Give the records again in full, exactly as written.

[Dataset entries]

/---

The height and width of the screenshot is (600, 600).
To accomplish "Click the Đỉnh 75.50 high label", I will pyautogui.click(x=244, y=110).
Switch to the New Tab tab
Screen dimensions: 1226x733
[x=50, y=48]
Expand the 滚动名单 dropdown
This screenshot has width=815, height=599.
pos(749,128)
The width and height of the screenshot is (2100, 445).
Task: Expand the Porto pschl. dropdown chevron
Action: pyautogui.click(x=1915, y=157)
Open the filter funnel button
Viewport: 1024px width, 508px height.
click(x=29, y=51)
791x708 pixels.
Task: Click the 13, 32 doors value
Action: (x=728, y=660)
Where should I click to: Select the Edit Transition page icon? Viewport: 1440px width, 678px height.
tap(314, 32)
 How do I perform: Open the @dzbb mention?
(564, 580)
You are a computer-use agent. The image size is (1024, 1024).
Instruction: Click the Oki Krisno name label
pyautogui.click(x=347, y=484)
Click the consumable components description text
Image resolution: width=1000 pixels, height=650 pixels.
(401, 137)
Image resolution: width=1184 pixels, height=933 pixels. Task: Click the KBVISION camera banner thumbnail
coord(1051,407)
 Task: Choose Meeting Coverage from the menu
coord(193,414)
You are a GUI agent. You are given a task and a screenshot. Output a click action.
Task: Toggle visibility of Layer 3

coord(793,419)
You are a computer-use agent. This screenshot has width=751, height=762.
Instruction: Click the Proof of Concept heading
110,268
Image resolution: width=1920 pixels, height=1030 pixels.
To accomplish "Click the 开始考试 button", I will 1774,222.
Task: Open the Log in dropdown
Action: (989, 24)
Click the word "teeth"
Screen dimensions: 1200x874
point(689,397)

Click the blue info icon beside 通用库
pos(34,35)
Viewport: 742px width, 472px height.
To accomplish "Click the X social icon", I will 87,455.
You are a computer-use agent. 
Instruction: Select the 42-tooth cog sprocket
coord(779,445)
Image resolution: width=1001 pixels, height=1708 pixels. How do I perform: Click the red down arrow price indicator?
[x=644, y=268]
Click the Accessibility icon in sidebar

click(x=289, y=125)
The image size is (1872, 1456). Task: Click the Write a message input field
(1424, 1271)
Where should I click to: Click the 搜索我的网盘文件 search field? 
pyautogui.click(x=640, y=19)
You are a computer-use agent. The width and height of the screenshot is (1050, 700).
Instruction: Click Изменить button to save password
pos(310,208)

\---

- Solution to this task -
The height and width of the screenshot is (600, 600).
To accomplish "Click the Đỉnh 75.50 high label", I will pyautogui.click(x=244, y=110).
Switch to the New Tab tab
Screen dimensions: 1226x733
[x=50, y=48]
Expand the 滚动名单 dropdown
This screenshot has width=815, height=599.
pos(749,128)
The width and height of the screenshot is (2100, 445).
Task: Expand the Porto pschl. dropdown chevron
Action: pyautogui.click(x=1915, y=157)
Open the filter funnel button
Viewport: 1024px width, 508px height.
click(x=29, y=51)
791x708 pixels.
Task: Click the 13, 32 doors value
Action: (x=728, y=660)
Where should I click to: Select the Edit Transition page icon? Viewport: 1440px width, 678px height.
tap(314, 32)
 How do I perform: Open the @dzbb mention?
(564, 580)
You are a computer-use agent. The image size is (1024, 1024).
Instruction: Click the Oki Krisno name label
pyautogui.click(x=347, y=484)
Click the consumable components description text
Image resolution: width=1000 pixels, height=650 pixels.
(401, 137)
Image resolution: width=1184 pixels, height=933 pixels. Task: Click the KBVISION camera banner thumbnail
coord(1051,407)
 Task: Choose Meeting Coverage from the menu
coord(193,414)
You are a GUI agent. You are given a task and a screenshot. Output a click action.
Task: Toggle visibility of Layer 3

coord(793,419)
You are a computer-use agent. This screenshot has width=751, height=762.
Instruction: Click the Proof of Concept heading
110,268
Image resolution: width=1920 pixels, height=1030 pixels.
To accomplish "Click the 开始考试 button", I will 1774,222.
Task: Open the Log in dropdown
Action: (989, 24)
Click the word "teeth"
Screen dimensions: 1200x874
point(689,397)

Click the blue info icon beside 通用库
pos(34,35)
Viewport: 742px width, 472px height.
To accomplish "Click the X social icon", I will 87,455.
You are a computer-use agent. 
Instruction: Select the 42-tooth cog sprocket
coord(779,445)
Image resolution: width=1001 pixels, height=1708 pixels. How do I perform: Click the red down arrow price indicator?
[x=644, y=268]
Click the Accessibility icon in sidebar

click(x=289, y=125)
The image size is (1872, 1456). Task: Click the Write a message input field
(1424, 1271)
Where should I click to: Click the 搜索我的网盘文件 search field? 
pyautogui.click(x=640, y=19)
You are a computer-use agent. The width and height of the screenshot is (1050, 700).
Instruction: Click Изменить button to save password
pos(310,208)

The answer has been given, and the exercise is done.